Il sindacato Upsa-Fp, per voce del segretario Attilio Petrillo, torna a denunciare quella che definisce una situazione ormai insostenibile nell'organizzazione del servizio di emergenza territoriale 118

Il personale, in particolare autisti soccorritori e infermieri, sarebbe sottoposto a turni massacranti, con una programmazione che arriverebbe fino a circa 220 ore mensili

Il sindacato Upsa-Fp, per voce del segretario Attilio Petrillo (foto), torna a denunciare quella che definisce "una situazione ormai insostenibile" nell'organizzazione del servizio di emergenza territoriale 118 della provincia di Benevento, gestito dalla Confederazione Nazionale delle Misericordie d'Italia per conto dell'Asl.

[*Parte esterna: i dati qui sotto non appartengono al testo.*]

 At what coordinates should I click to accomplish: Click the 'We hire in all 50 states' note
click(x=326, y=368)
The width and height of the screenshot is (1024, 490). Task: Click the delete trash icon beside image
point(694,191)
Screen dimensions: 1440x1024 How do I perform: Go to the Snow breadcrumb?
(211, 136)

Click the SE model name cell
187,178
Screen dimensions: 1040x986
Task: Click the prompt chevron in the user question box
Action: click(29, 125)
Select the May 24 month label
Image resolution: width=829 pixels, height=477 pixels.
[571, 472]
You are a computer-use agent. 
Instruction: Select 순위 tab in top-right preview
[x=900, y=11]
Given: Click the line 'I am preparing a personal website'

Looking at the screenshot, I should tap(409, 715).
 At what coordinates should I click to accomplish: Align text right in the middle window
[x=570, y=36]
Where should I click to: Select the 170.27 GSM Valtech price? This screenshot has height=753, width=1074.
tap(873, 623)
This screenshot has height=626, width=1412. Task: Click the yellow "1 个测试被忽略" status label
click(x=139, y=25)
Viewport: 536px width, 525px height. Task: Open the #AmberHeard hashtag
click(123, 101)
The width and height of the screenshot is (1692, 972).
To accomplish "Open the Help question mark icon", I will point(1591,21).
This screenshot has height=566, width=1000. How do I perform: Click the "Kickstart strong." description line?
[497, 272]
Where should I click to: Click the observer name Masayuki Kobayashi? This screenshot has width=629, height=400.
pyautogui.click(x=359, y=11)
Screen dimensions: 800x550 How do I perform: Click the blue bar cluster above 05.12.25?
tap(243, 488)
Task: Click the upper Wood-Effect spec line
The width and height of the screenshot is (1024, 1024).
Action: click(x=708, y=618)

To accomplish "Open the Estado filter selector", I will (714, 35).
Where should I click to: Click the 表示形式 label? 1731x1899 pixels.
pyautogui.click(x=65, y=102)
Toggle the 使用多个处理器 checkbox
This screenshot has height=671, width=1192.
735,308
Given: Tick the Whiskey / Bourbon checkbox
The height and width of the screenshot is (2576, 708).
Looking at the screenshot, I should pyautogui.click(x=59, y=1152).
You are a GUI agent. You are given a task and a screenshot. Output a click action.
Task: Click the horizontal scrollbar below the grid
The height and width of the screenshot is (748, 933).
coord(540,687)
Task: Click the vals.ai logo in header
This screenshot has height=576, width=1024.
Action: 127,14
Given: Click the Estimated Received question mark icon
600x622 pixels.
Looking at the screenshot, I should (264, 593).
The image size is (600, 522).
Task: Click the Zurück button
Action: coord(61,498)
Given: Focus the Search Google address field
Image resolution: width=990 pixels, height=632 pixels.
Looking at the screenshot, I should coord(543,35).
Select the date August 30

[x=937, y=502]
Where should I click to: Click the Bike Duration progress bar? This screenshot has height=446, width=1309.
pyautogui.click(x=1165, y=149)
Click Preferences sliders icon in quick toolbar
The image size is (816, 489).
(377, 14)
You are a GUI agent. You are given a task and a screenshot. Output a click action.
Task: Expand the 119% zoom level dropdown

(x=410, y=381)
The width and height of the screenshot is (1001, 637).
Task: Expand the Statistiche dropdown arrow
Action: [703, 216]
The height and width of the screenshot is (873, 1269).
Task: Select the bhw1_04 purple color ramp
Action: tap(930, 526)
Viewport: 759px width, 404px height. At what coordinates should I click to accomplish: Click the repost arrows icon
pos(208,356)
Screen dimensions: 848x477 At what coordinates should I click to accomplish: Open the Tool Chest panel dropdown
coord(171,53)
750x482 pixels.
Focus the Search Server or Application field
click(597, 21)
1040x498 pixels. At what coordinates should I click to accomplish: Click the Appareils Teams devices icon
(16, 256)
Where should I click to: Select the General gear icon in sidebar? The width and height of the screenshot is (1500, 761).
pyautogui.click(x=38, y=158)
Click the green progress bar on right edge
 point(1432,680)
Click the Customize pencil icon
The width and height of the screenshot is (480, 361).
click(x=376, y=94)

"Il personale, in particolare autisti soccorritori e infermieri, sarebbe sottoposto - si legge nella nota inviata alla Stampa - a turni massacranti, con una programmazione che arriverebbe fino a circa 220 ore mensili, predisposta dal coordinatore.
Upsa-Fp sostiene che tali carichi di lavoro abbiano pesanti ripercussioni sulla vita familiare dei dipendenti, rendendo difficile l'accudimento dei figli minori e compromettendo il necessario equilibrio tra attività lavorativa e vita privata.
Tali ritmi di lavoro determinano un grave affaticamento psicofisico degli operatori, con il concreto rischio di compromettere la qualità e la sicurezza del servizio di emergenza sanitaria, soprattutto durante il periodo estivo, caratterizzato da temperature elevate, maggiore stress operativo e interventi particolarmente complessi.
Per Upsa-Fp, il personale del 118 rappresenta il primo anello della catena del soccorso e non può essere costretto a operare in condizioni che potrebbero mettere a rischio non solo la salute degli operatori, ma anche la sicurezza dei cittadini assistiti.
Non è più possibile chiedere agli operatori dell'emergenza sanitaria di lavorare con turni massacranti.
Chi ogni giorno salva vite umane deve poter svolgere il proprio lavoro nelle migliori condizioni possibili.
La sicurezza del cittadino passa inevitabilmente attraverso la tutela della salute degli operatori del 118.
Non è accettabile che logiche esclusivamente economiche prevalgano sulla sicurezza, sulla dignità dei lavoratori e sulla qualità del servizio pubblico.
Per tali ragioni Upsa-Fp rinnova la richiesta di un incontro urgente con la Direzione Generale dell'Asl di Benevento, affinché vengano affrontate tutte le criticità segnalate dai lavoratori e siano adottati provvedimenti concreti per il ripristino di condizioni di lavoro conformi alla normativa vigente e agli obblighi previsti dal contratto di appalto".